Tam tersine, AB’ye karşı olan çevreler bizim ayrıcalık istediğimizi
ileri
sürerek AB sürecini engellemeye çalışıyorlar. Örneğin hem Rum, hem
Ermeni
azınlığı hain ilan eden Ankara Ticaret Odasının “İçimizdeki Hançer
Fener Rum
Patrikhanesi” başlıklı kitapçığı böyle bir çabanın ürünü olarak
görülüyor.
Yasaların gereklerine uygun hale getirilmesini, AB istiyor diye değil
kendi
vatandaşımız için yapmalıyız ve yapıyoruz, diyen siyasilerimiz. T.C.
Anayasası’nda açıkça bulunan din ve vicdan özgürlüğü, eğitim hakkı,
ayırımcılık gözetilmemesi ve benzeri hükümlerin uygulanmasını istiyoruz
o
kadar.

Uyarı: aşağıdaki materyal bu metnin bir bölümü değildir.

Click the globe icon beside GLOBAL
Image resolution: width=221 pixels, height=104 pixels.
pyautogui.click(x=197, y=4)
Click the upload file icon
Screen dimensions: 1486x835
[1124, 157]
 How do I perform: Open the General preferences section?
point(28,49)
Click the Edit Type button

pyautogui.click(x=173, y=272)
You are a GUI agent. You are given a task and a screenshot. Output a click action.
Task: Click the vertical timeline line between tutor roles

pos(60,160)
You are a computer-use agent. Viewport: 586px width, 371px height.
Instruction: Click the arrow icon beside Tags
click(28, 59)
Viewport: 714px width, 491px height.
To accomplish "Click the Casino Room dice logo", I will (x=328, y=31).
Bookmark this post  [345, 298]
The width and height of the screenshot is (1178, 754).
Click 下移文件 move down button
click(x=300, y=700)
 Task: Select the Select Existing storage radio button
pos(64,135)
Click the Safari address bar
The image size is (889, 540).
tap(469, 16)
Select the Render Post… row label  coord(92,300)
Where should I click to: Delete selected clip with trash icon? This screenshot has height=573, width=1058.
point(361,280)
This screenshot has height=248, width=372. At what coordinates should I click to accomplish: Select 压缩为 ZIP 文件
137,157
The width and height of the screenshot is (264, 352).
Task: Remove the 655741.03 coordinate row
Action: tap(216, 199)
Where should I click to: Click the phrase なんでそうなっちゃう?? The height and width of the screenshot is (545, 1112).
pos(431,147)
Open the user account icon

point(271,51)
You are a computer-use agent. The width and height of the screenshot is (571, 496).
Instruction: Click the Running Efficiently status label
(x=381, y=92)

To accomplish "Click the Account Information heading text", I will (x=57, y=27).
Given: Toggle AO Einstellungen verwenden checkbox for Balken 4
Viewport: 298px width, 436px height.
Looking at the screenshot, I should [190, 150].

Herhalde tam olarak uygulanıyor olsaydı, o zaman üzerinde
konuşulacak
bir sorun da zaten bulunmazdı. Türkiye Ermenileri olarak
başvurularımızı her
zaman Cumhurbaşkanlığı, Başbakanlık ve ilgili Bakanlıklara yaptık,
yurttaşlık bilinciyle dilekçeleri olması gerektiği gibi kendi
devletimize
verdik. Ancak devletin de ayırım gözetmeden vatandaşlarının sorunlarına
eğilmesi, onları mağduriyetlerinden kurtarması gerekir. Biz AB’ye uyum
çalışmalarına karşılık beklemeden, samimiyetle, doğrudan katkı yapma
yolunu
ısrarla denedik. Birkaç danışman arkadaşımla birlikte Avrupa
başkentlerini
gezdik, ilgili devlet yetkililerine Türkiye’deki Hıristiyan
azınlıkların
ülkemizin AB’ye en kısa zamanda girmesini arzuladıklarını vurguladık,
dinci
bağnazların ve muhafazakarların Türkiye karşıtı tutumlarına karşı
tezlerimizi sunduk.

MG: Neydi o tezler?

MESROB: 1965’lerden beri Avrupa’da kiliseler, kültürler ve dinler arası
ekümenik ilişkiler alanında yüzlerce uluslar arası sempozyum
düzenlendi.
Avrupa’da bu etkinlikler için bütçelerden belki de milyonlarca dolar
ayrıldı. Kitaplar basıldı, filmler hazırlandı. Avrupalı yetkililere
bizim
sorumuz şu oldu: Şimdi bu ilişkiler olmamış gibi mi davranacaksınız?
Her
şeyi birden bire nüfusunun ezici çoğunluğu Müslüman olan bir ülke AB’ye
girecek diye unutuyor musunuz? O zaman bu büyük bir paradoks olurdu.
Tabii
ki kastettiğim muhafazakar kesimler. Türkiye’nin AB’ye üyeliğini
destekleyenler de Avrupa’da az değiller. Ancak Türkiye’nin gerçekten
uyum
sağlaması gereken noktalar yok değil. Bunu sokaktaki vatandaş da
biliyor,
yaşıyor ve görüyor.

MG: Bazıları da Avrupa başkentlerine sizi devletin gönderdiğini
savundu…
Devlet size böyle zorlamalar dayatıyor mu sahiden?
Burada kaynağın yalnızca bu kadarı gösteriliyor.